[Wikipedia-l] Re: [WikiEN-l] Arbitration Committee Seeking Comment
Gregory Maxwell
gmaxwell at gmail.com
Mon Jun 6 18:06:14 UTC 2005
On 6/6/05, Fred Bauder <fredbaud at ctelco.net> wrote:
> Aside from the question of whether you are doing original research
> (which, by the way, I heartily approve of and support a change in
> policy to accept) , a good effort to identify your source is still
> necessary. This is a grey area. If I go to the Saguache County
> Courthouse and look up documents on say the [[Baca Grant No. 4]] that
> would seem to be both a well documented source (book and page) and
> publicly available but also difficult and expensive to access and
> original research to boot. So pretty ambiguous in terms of our policies.

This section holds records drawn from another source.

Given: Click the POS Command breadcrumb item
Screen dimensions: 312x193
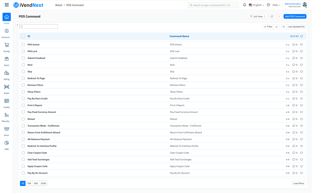Looking at the screenshot, I should pos(75,5).
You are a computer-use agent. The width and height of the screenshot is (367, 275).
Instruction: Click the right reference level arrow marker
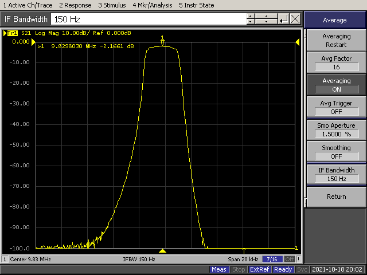(x=297, y=42)
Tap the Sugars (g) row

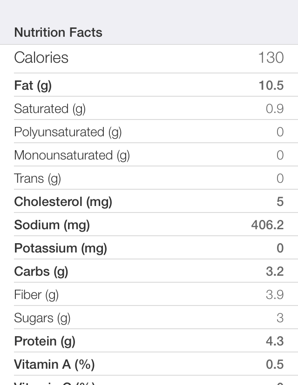149,317
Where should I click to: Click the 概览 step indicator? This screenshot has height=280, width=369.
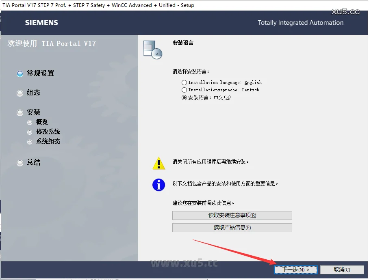(29, 122)
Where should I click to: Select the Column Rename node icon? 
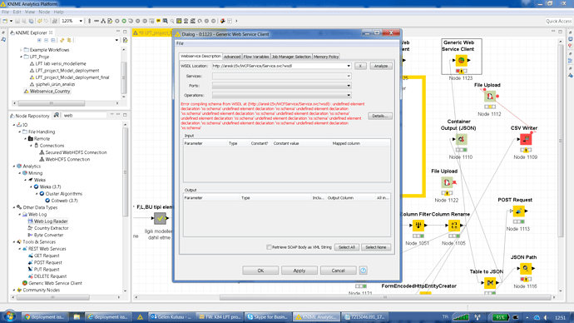tap(454, 226)
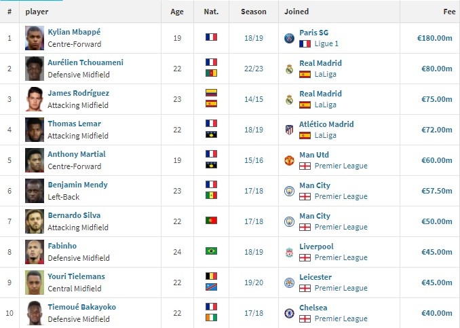
Task: Sort by the Season column header
Action: click(254, 12)
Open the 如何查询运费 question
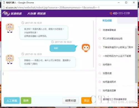Viewport: 139px width, 108px height. [x=109, y=90]
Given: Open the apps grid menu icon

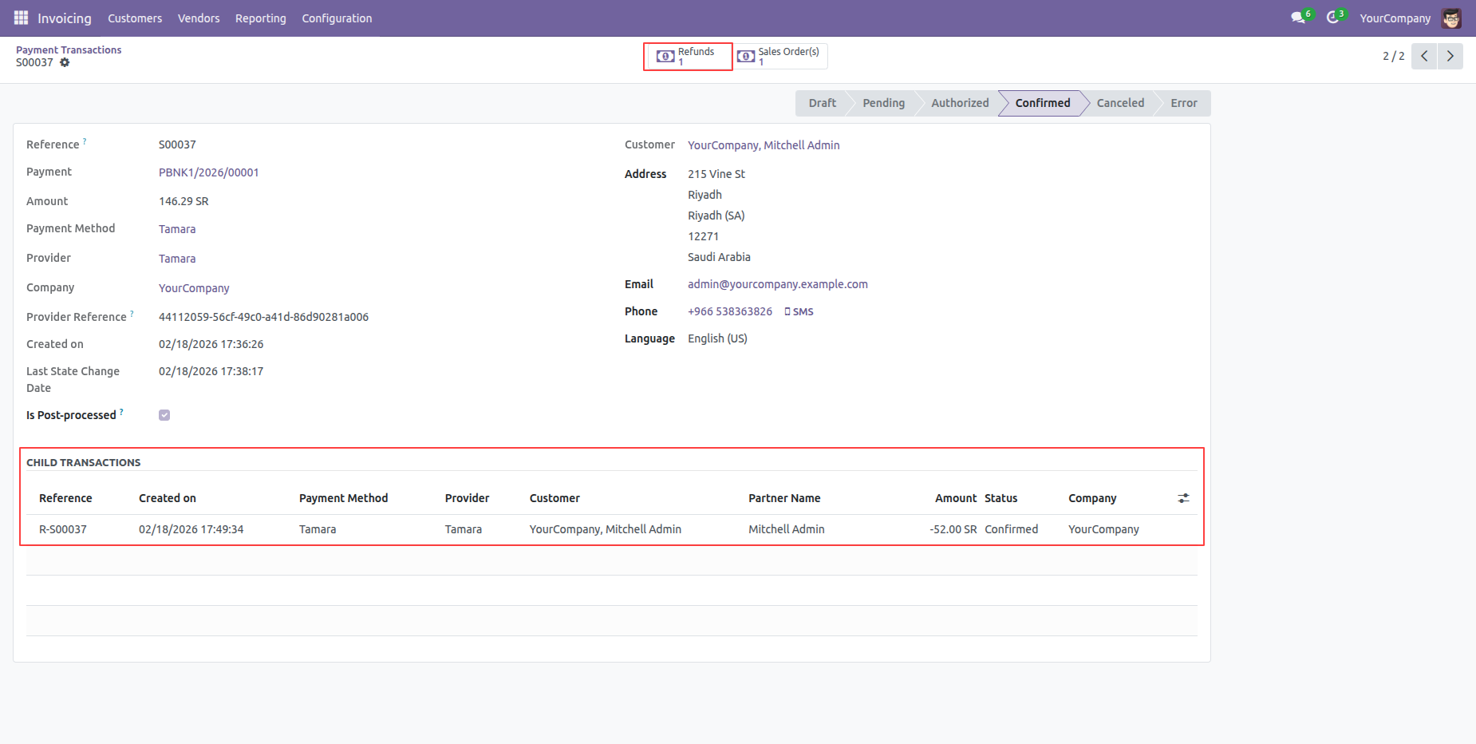Looking at the screenshot, I should (x=21, y=18).
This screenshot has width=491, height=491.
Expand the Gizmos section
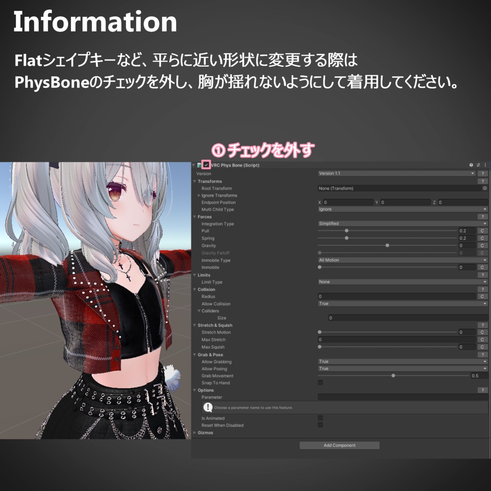point(195,433)
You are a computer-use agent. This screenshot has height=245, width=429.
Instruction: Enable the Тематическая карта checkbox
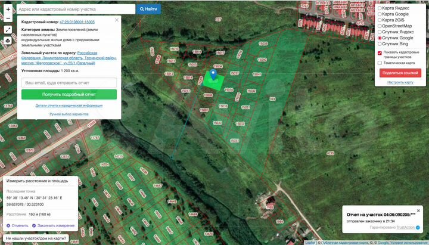coord(380,63)
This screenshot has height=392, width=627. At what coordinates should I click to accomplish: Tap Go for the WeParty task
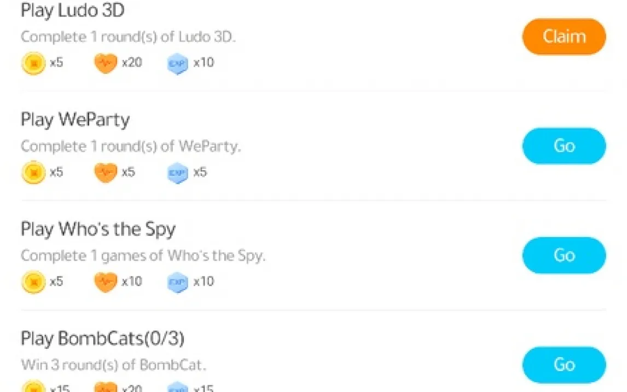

A open invitation to original research would be a bad thing... but at
the same time the prohibition against it denies the ability to print
common sense to those in a field... Despite the handwaving claims to
the contrary, it can be quite difficult (measured against the value of
including the text) to find a citation for something that is common
sense in a given field but not necessarily outside it. Fortunately,
at least on en, we look the other way on original research unless
there is a dispute.
We need to start thinking about ways to include original research in a
way which maximises the gains and minimizes the harms, and what sorts
of research could be most easily included.
I've been thinking about one such way which might be useful: Form a
new project called Wikiviews. Wikiviews is a collaborative framework
for conducting and collecting interviews with notable people. The
wikiviews community would establish notability criteria to decide who
is eligible for an interview for example, having an article on
wikipedia about them would be a great start, but it would also be
useful to interview notable professionals and hobbyists in their areas
of interest. Collaborative consensus building can be used to create
proposed questions. The interview is then performed and stored, and
can then be used for citations in Wikipedia articles. This would give
us greater ability to insert informed opinion into an article without
running into many of the problems with original research since we
could attach a source to those views.